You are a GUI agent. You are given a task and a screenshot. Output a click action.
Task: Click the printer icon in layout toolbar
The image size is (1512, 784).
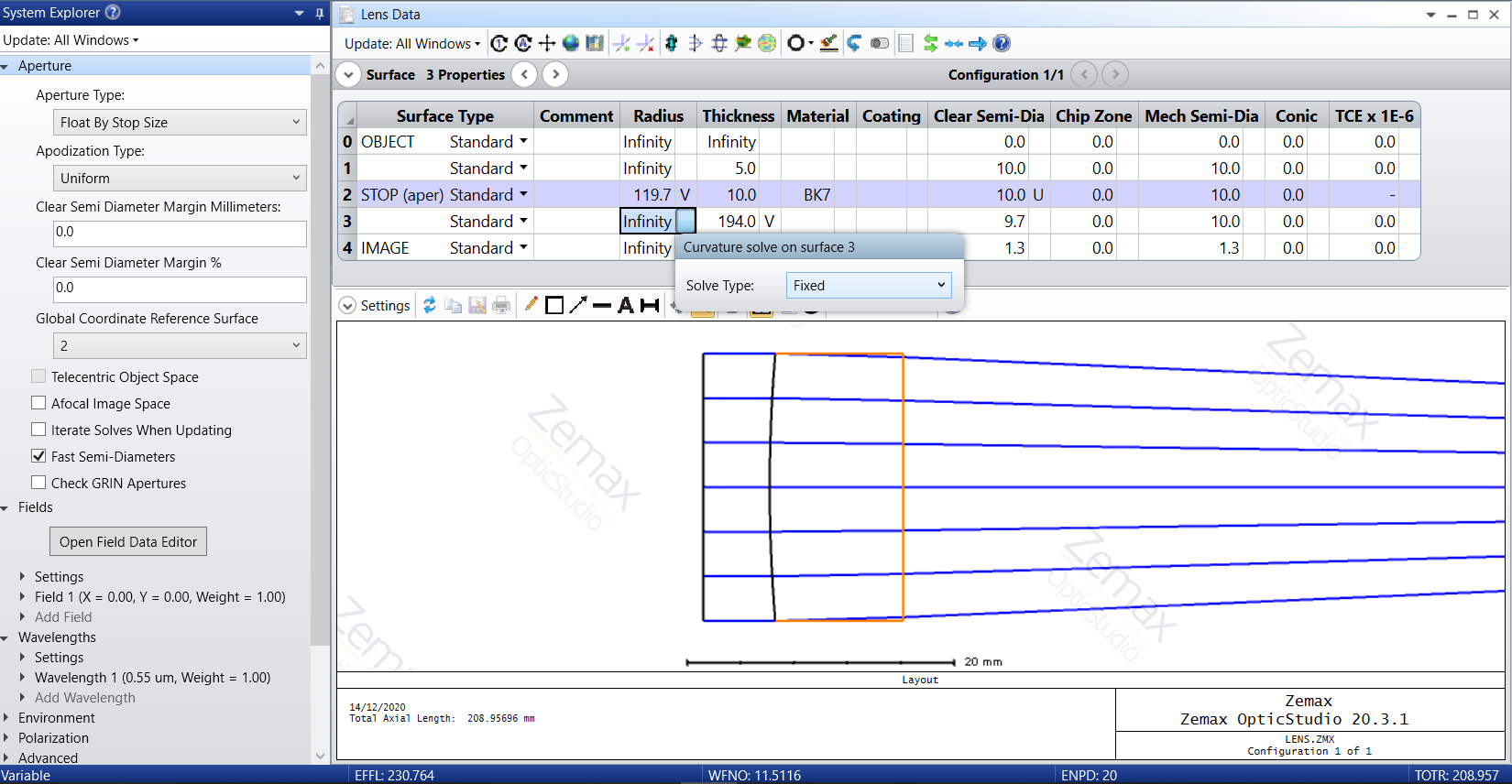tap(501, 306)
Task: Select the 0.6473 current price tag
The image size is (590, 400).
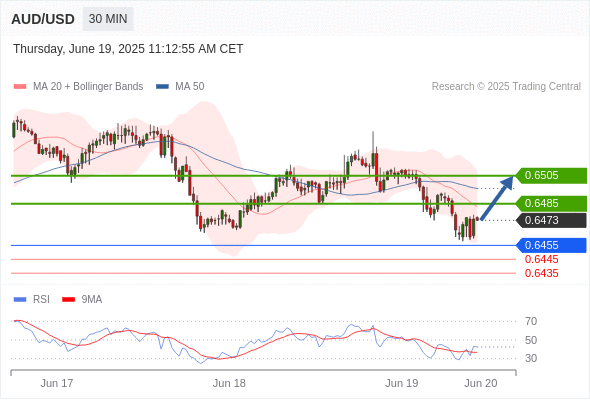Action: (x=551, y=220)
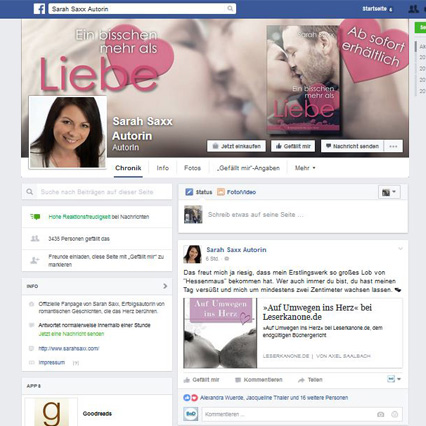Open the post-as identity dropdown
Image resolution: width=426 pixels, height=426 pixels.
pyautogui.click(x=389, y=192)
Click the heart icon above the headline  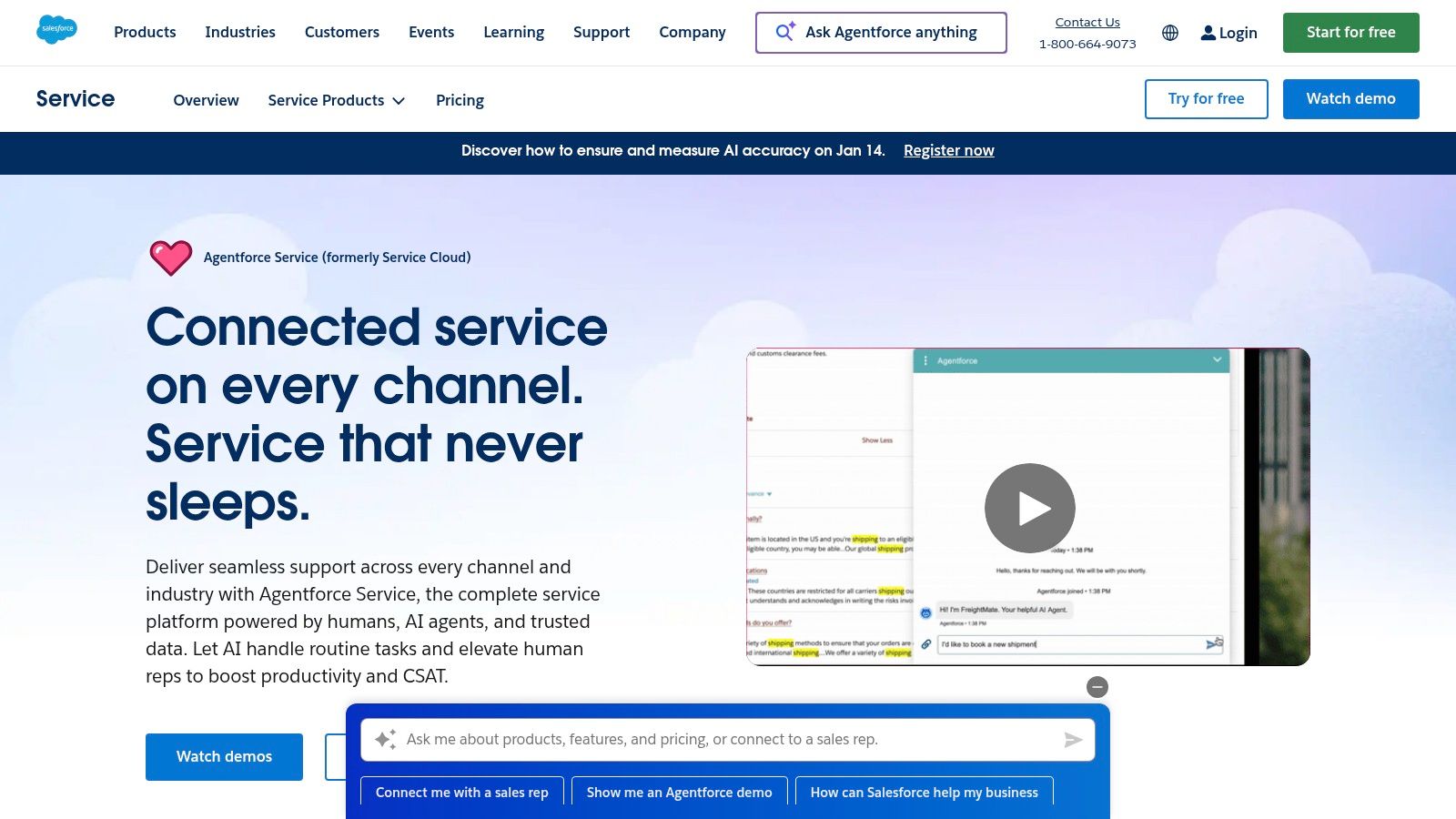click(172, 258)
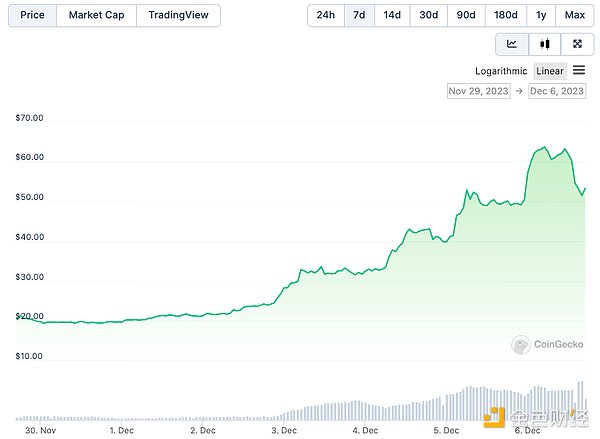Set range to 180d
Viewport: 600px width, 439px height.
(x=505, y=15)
==
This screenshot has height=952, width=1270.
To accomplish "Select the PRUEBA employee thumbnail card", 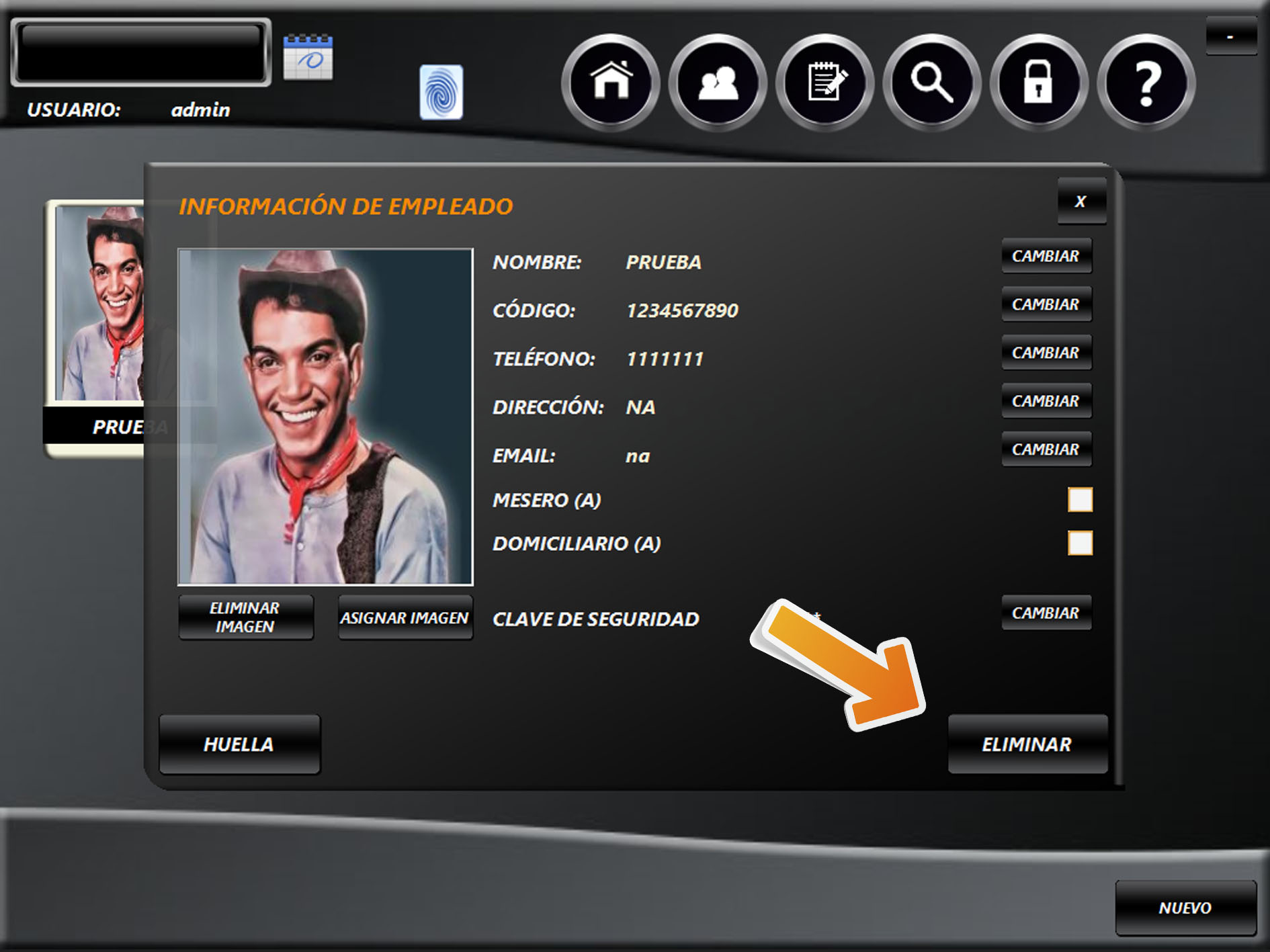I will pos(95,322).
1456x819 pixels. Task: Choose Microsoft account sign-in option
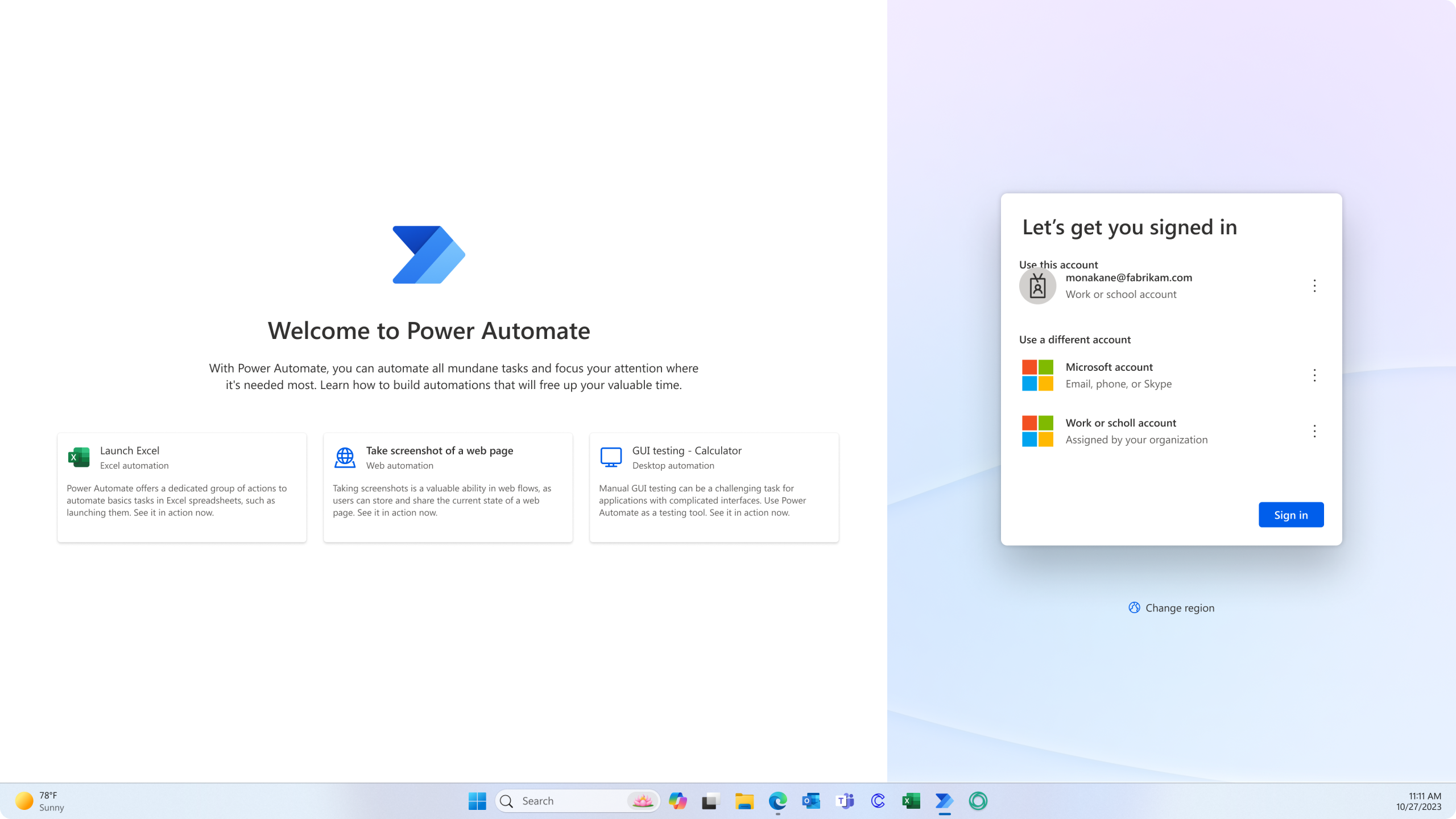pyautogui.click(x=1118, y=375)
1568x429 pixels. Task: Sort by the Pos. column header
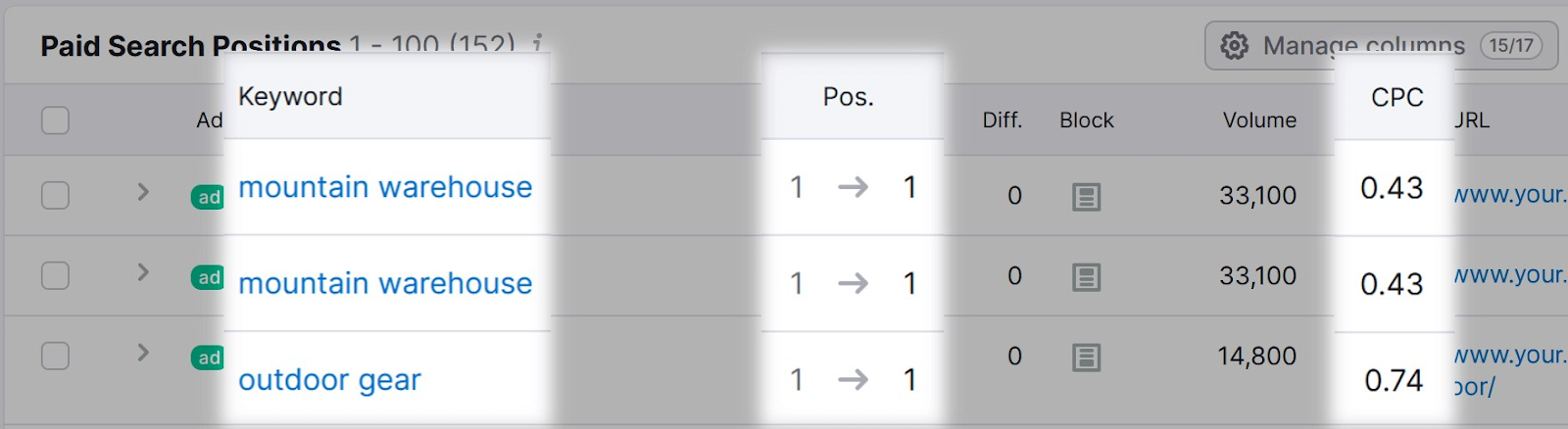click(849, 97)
* * *
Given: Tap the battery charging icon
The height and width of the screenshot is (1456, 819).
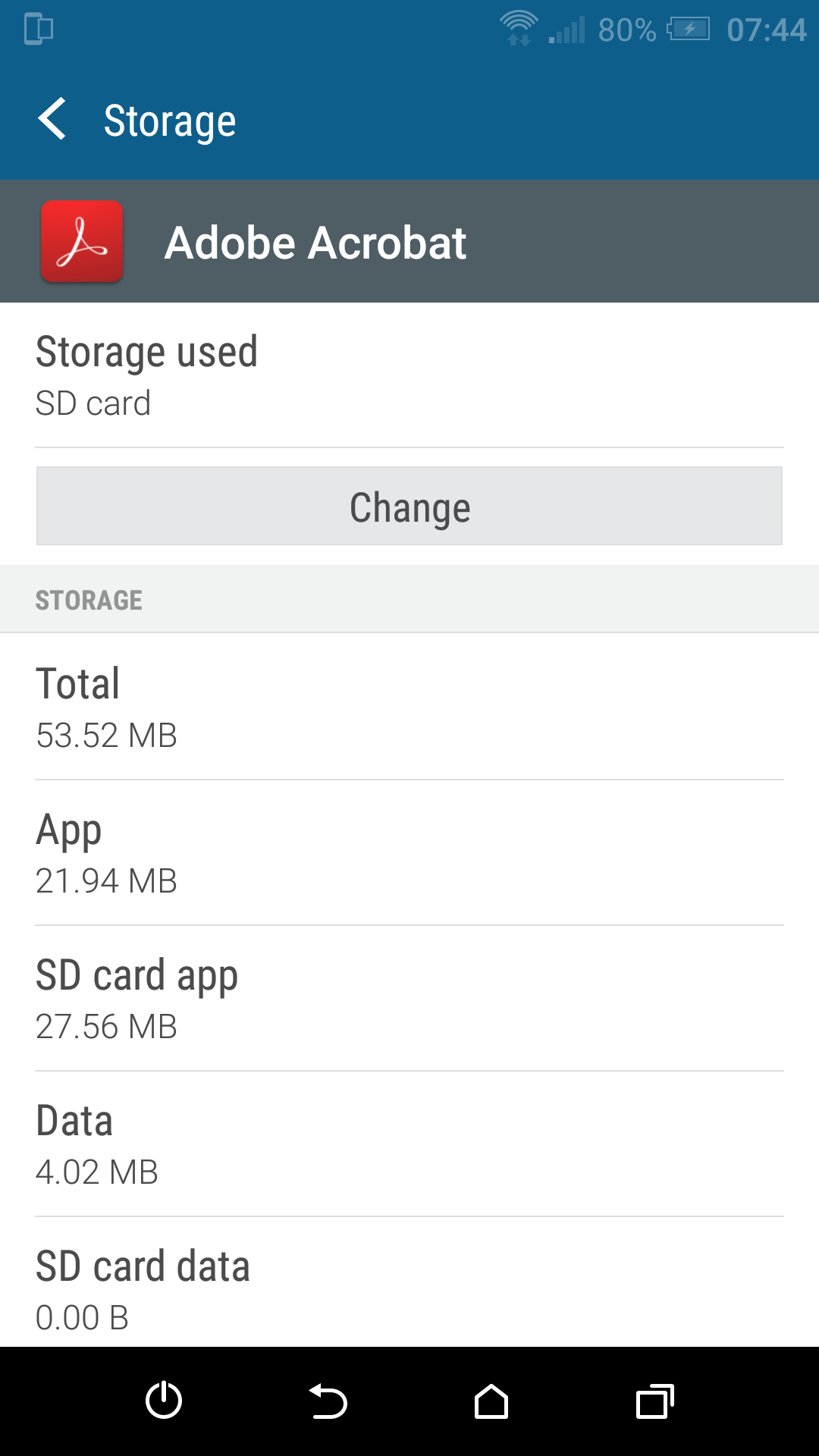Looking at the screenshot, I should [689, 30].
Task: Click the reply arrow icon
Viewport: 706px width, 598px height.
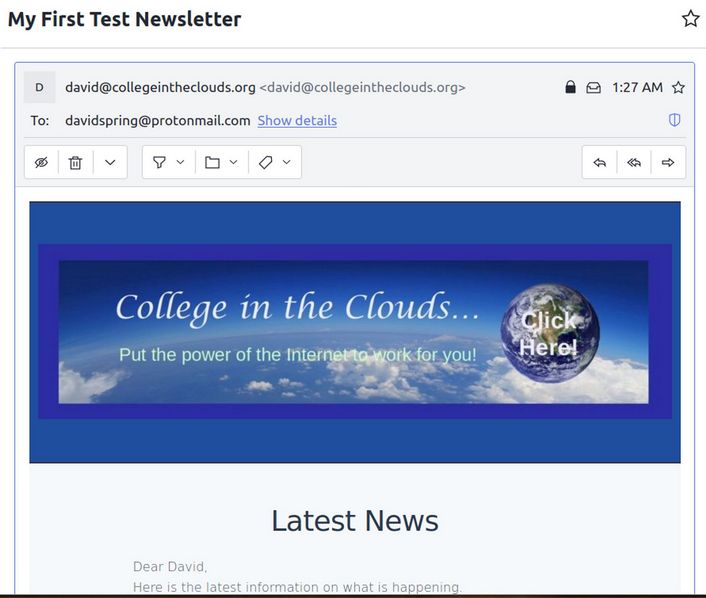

# STATED PROBLEM
Convert the data starting at the line containing "You are a GUI" and ending at the line containing "tap(501, 306)" into a JSON list of strings, with one string per line and no blank lines. Leave the pictures out of the list.

# RESULT OF THIS TASK
[
  "You are a GUI agent. You are given a task and a screenshot. Output a click action.",
  "Task: Click the printer icon in layout toolbar",
  "The image size is (1512, 784).",
  "tap(501, 306)"
]